Audience: Adult, University
Audience Language Proficiency: Intermediate
Duration: 50 minutes
Language Skill: Vocabulary, Writing
Content Area: English for academic purposes
Materials and Technology:
  • Pre-cut strips of paper with one vocabulary word or phrase on each one
  • Timer
  • White board
  • Dry-erase markers
  • Prizes 
  • Students will review vocabulary related to writing.
  • Students will describe or define vocabulary words.
  • Students will review vocabulary words related to writing in preparation for an exam.
  • Students will talk about or describe vocabulary words as they review for an exam.

The teacher begins by explaining that it is not always easy to remember a new word in another language. Sometimes it is necessary to describe what the word means instead of coming up with the precise word. That feeling of “going blank” when trying to remember a word provides language learners with an opportunity to “think on their feet.” This English idiom refers to being able to communicate or respond at a moment’s notice without preparation. It often occurs in a high-pressure situation, such as taking part in an important conversation or speaking in front of others. In the following game, students will practice “thinking on their feet” as they review the course vocabulary.

First of all, the teacher places the slips of paper with a vocabulary word or phrase written on each one face down on a table at the front of the classroom.

Next, the teacher models how the game is played. He/she chooses a slip of paper and describes the vocabulary word or phrase written on it. The students then try to guess what the word or phrase is. The instructor emphasizes that no part of the vocabulary word or phrase can be mentioned while giving the clues to one’s team. In addition, there is a 2-minute time limit for each student.

The students then count by twos to determine which team they will be on—Team 1 or Team 2. After the two teams are selected, students move to one side of the room or the other to join their teammates. Then, the teacher selects a method of deciding which team goes first.

If Team 1 goes first, then one of the students from Team 1 walks to the front of the room and chooses a slip of paper with a vocabulary word or phrase on it. As the student selects a slip of paper and looks at the vocabulary word(s), the teacher also looks at the slip of paper and asks if the student knows what the word or phrase means. If he/she has no idea what it means, then the teacher takes the slip of paper and allows him/her to select an alternate. Then the instructor makes note of what was on the first paper and replaces it with the other slips of paper, so it may still be used by the other team.

The student will have two minutes to describe the word to Team 1 so that his/her teammates can guess the vocabulary word or phrase.
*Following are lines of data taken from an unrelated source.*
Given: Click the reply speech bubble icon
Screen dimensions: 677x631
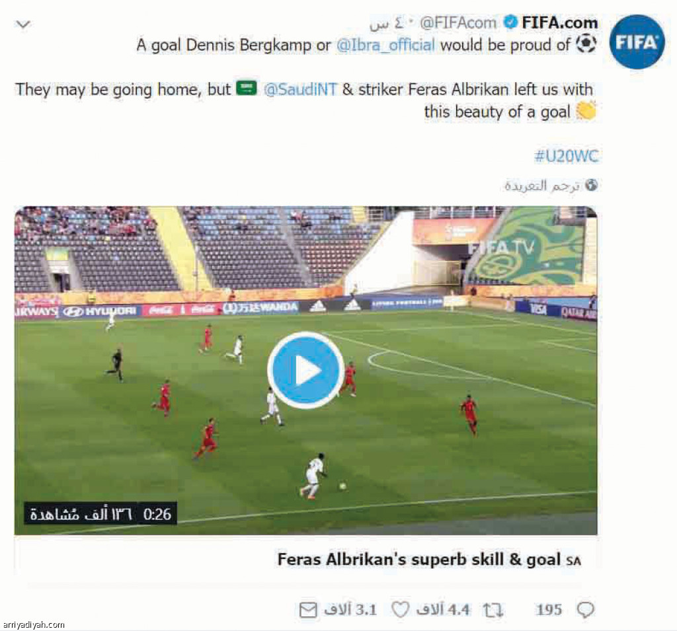Looking at the screenshot, I should [x=586, y=609].
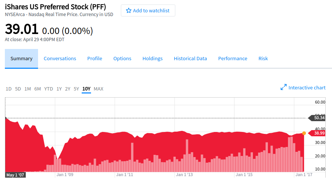Select the 5Y chart range

(x=76, y=89)
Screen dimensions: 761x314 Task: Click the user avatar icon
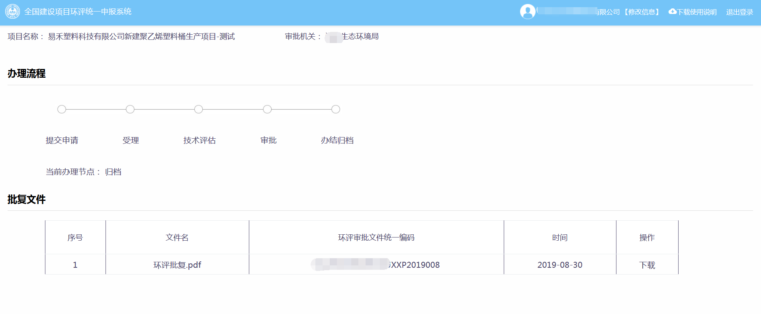pyautogui.click(x=528, y=12)
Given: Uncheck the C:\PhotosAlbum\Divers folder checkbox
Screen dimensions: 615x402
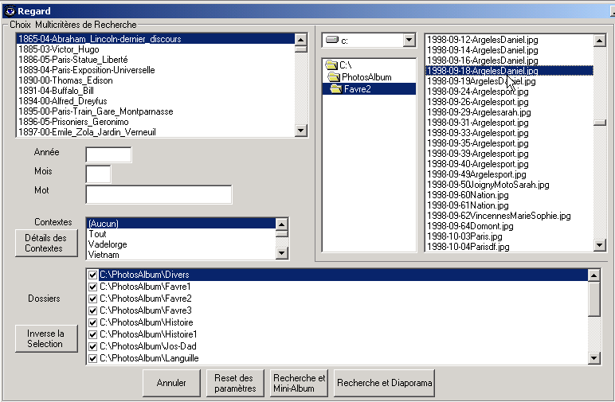Looking at the screenshot, I should [93, 275].
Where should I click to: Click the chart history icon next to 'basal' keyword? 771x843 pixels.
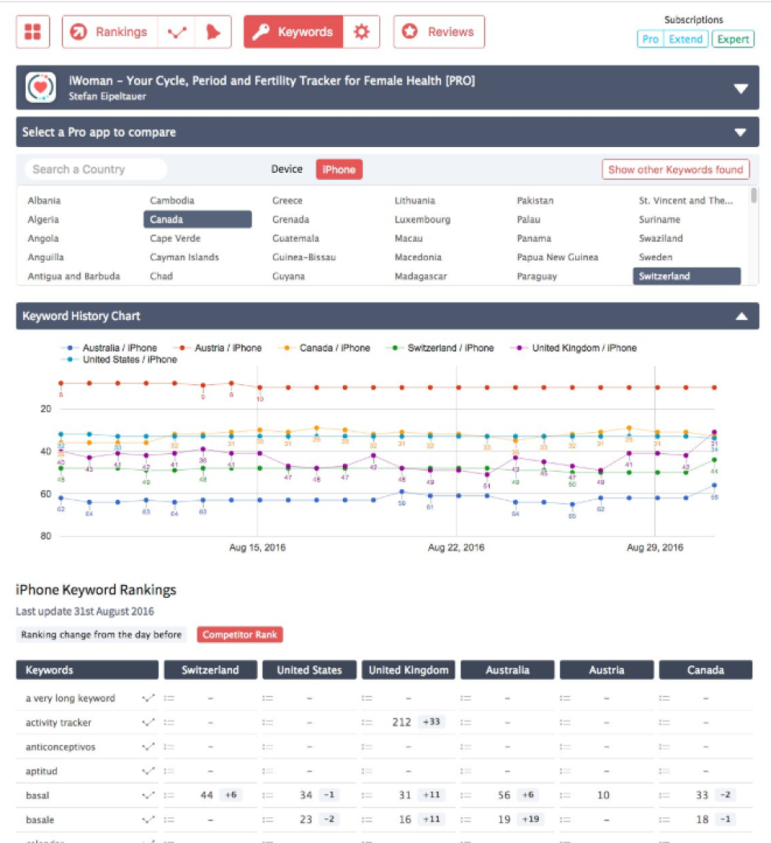(x=148, y=795)
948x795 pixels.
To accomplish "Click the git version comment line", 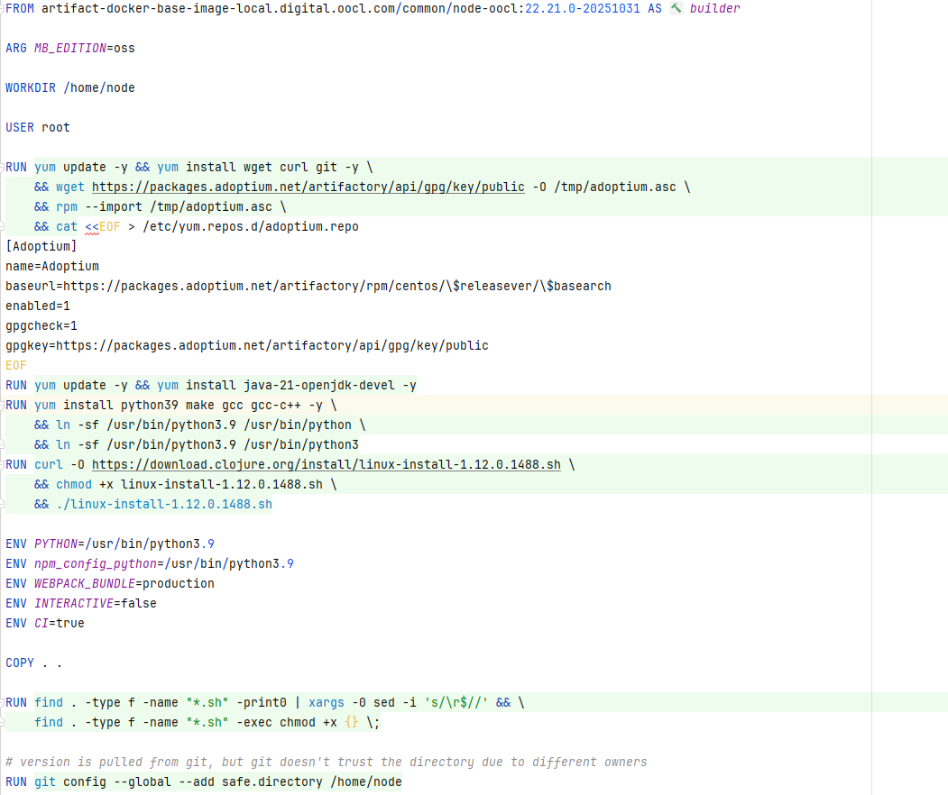I will pyautogui.click(x=326, y=762).
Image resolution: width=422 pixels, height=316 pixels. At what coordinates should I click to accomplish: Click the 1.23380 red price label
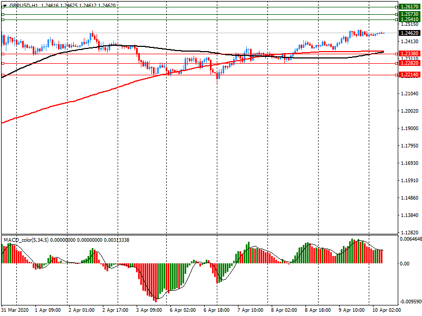(x=409, y=54)
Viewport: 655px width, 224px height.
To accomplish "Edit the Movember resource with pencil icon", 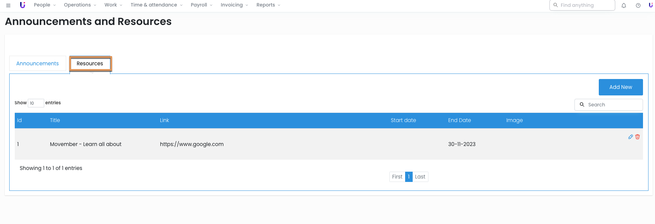I will 630,137.
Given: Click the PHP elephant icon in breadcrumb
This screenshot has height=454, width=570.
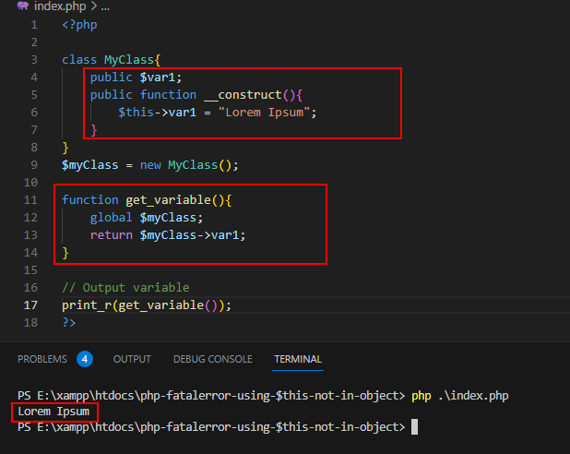Looking at the screenshot, I should point(22,6).
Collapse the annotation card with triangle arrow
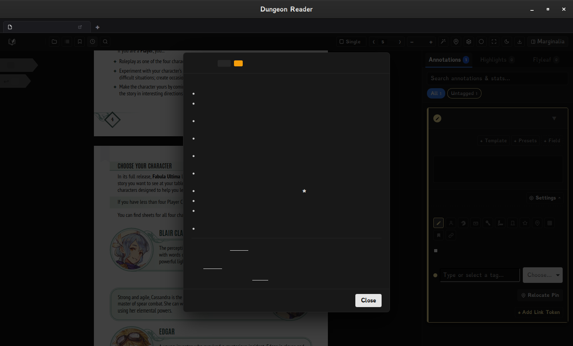573x346 pixels. click(x=554, y=118)
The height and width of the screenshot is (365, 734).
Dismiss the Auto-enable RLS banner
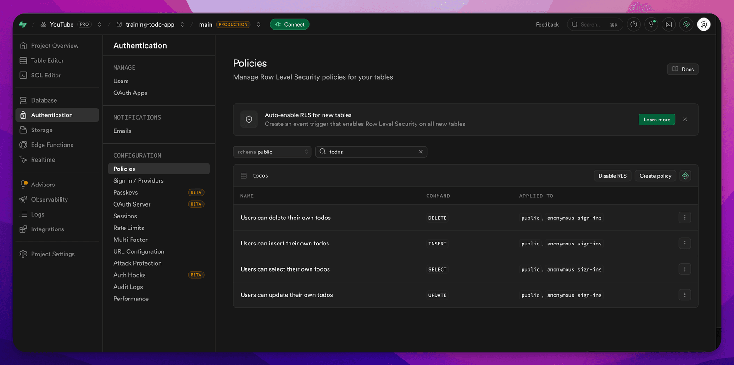click(x=685, y=120)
For example, if “simple sentence” is written on the paper, students on Team 1 will shout out words in response to the clues. However, the student at the front of the class must be careful not to use the words “simple” or “sentence” to describe the vocabulary words. If the student accidently says the word “sentence,” then Team 1’s turn is over.

Team 2 then sends one of its students to the front of the room. The student selects a vocabulary word and tries to describe the word or phrase for Team 2 to identify. If Team 2 guesses the word within the two-minute time limit, then Team 2 wins a point. The teacher keeps score on a white board for both teams to see. 

The game continues until the class ends. The teacher congratulates both teams on a job well done and presents prizes to the students. 

  • Teacher observation
  • Midterm or Final exam

This game can be difficult for introverted students or students who do not speak English clearly enough for their team members to understand. If the student who is chosen to give clues is silent or does not give understandable clues within 15 seconds, the teacher can ask if he or she would like to choose another team member to help give clues. Then, both students can work together to describe the vocabulary word or phrase for their team. The goal of the game is to review vocabulary rather than embarrass students.


Boardman, C. A. (2008). Writing to communicate 1. White Plains, NY: Pearson Education.        

Folse, K. S., Muchmore-Vokoun, A., & Solomon, E. V. (2014). Great writing 2: great paragraphs. Boston: National Geographic Learning/Cengage Learning.